From the glacier-fed valleys of the Himalayas and Amazonia, to the thawing Arctic, to the islands of Papua New Guinea and savannah of Kenya, indigenous peoples act as stand-ins for all of us. They are experiencing the first, most direct impacts of climate change (while bearing the least responsibility for them).
Because many of these indigenous cultures depend directly on their local environments for sustenance, they are the most vulnerable to climate disruption, and have the most to lose. So their perspective should give us pause.
To be sure, some poor indigenous peoples have looked to REDD for their economic salvation. But in other communities, the more people have learned about the program, the more divided and concerned they have become.
Increasingly vocal opposition, led by NGOs like the Indigenous Environmental Network and Global Forest Coalition, has called the fast track of REDD into question. “Mitigation policies of the developed world will kill us before climate change does!” Ramiro Batzin, a Keqchikel Maya from Guatemala, recently told the World Bank’s Economic and Social Development Policy Section.

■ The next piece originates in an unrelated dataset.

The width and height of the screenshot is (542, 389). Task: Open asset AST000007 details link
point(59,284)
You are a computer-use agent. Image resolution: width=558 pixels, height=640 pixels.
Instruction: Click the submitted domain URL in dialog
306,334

Since Indigenous peoples account for only 5 percent of the world’s population, one could reasonably ask why we should care. But consider: according to the UN and the International Union for Conservation of Nature, indigenous peoples occupy 22 percent of the earth’s land surface, including 80 percent of threatened biodiversity hotspots. They are ecologically important far out of proportion to their numbers.
Indigenous communities have, in the main, stewarded their natural resources sustainably for generations, helping to protect a significant part of everyone’s birthright (think of how forests produce clean water, protect wildlife, and give off oxygen while taking in CO2).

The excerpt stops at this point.